Could Moses have been the pharaoh Akhenaten?

Egyptian pharaoh Akhenaton was famous for a failed attempt to create a monotheistic solar cult, but some believe he was the same man as the prophet Moses. There are several references in the Bible which suggest that Moses may have been Egyptian. The Hebrew form of his name, Moshe, is compared with the Egyptian mesu, or mose, which meant “son.”

Statue of Akhenaten
Statue of Akhenaten from the Aten temple at Karnak © Image Credit: Wikimedia commons 

Ahmed Osman argues that Akhenaton was born in a royal palace, the son of Amenhotep III, but was under threat of assassination from Amun priests because his mother, Queen Tiye, was not the legitimate heiress to the throne. He was smuggled out of the palace and brought up in the household of his Israelite grandfather. Later, Akhenaton moved to Heliopolis for his education and then to the capitol of Thebes at age 16.

He fell in love with his half sister Nefertiti, the heiress to the throne, and was made coregent by Amenhotep. He then antagonized the priests of Amun by building temples to Aten, his new solar god, and eventually building a great temple in the city of Amarna.

All this led to a coup after Amenhotep died and Akhenaton turned against the other Egyptian gods, erasing Amun’s name from temples and tombs and persecuting the clergy. With the priesthood and much of the population rising up against him, Akhenaton was forced to flee with his followers to the southern Sinai. He lived there for 25 years, making an alliance with the Shasu (Midianite) Bedouins.

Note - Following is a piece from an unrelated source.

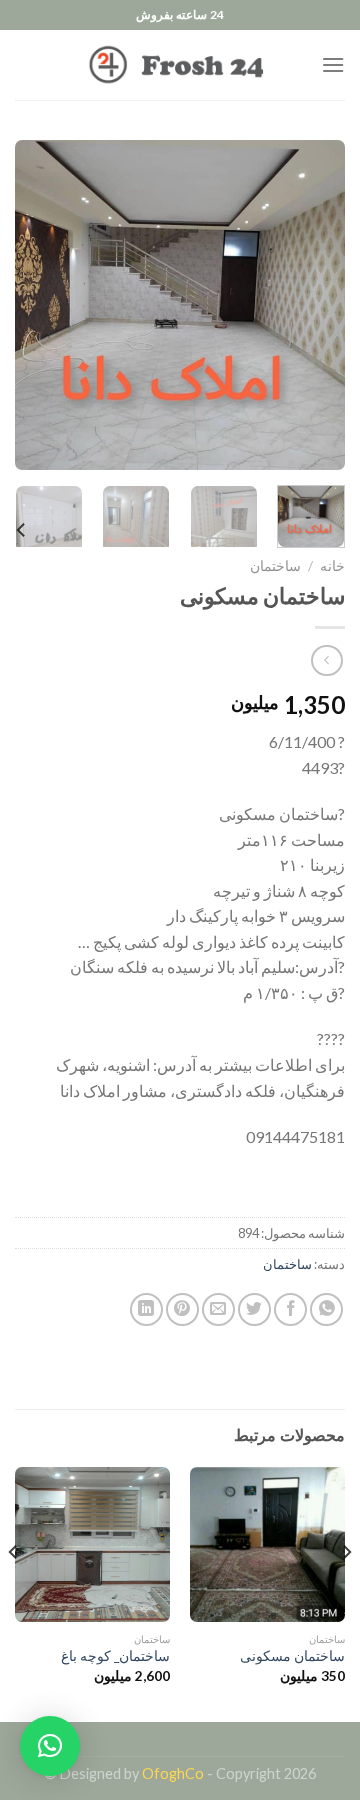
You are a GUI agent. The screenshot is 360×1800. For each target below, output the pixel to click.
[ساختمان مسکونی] (267, 1544)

Later, Akhenaton returned to Egypt to challenge the rule of Pharaoh Ramses, who proved too powerful. Akhenaton attempted a second exodus, planning to escape to Canaan and establish a power base there to prepare to conquer Egypt in the future. But he was cut off by an army under King Seti I, son of Ramses. Akhenaton died on a mountain there.

The story of the failed monotheist pharaoh and his exile supposedly was twisted until it became the story of Moses, helping to establish the Jewish faith. Osman argues that most of the personages described in the Old Testament were actually Egyptian and that the Ten Commandments were based on Spell 125 from the Egyptian Book of the Dead.

Another controversial version of this theory speculates that Akhenaton’s monotheism merely influenced Moses’s preaching and prophecies of one god.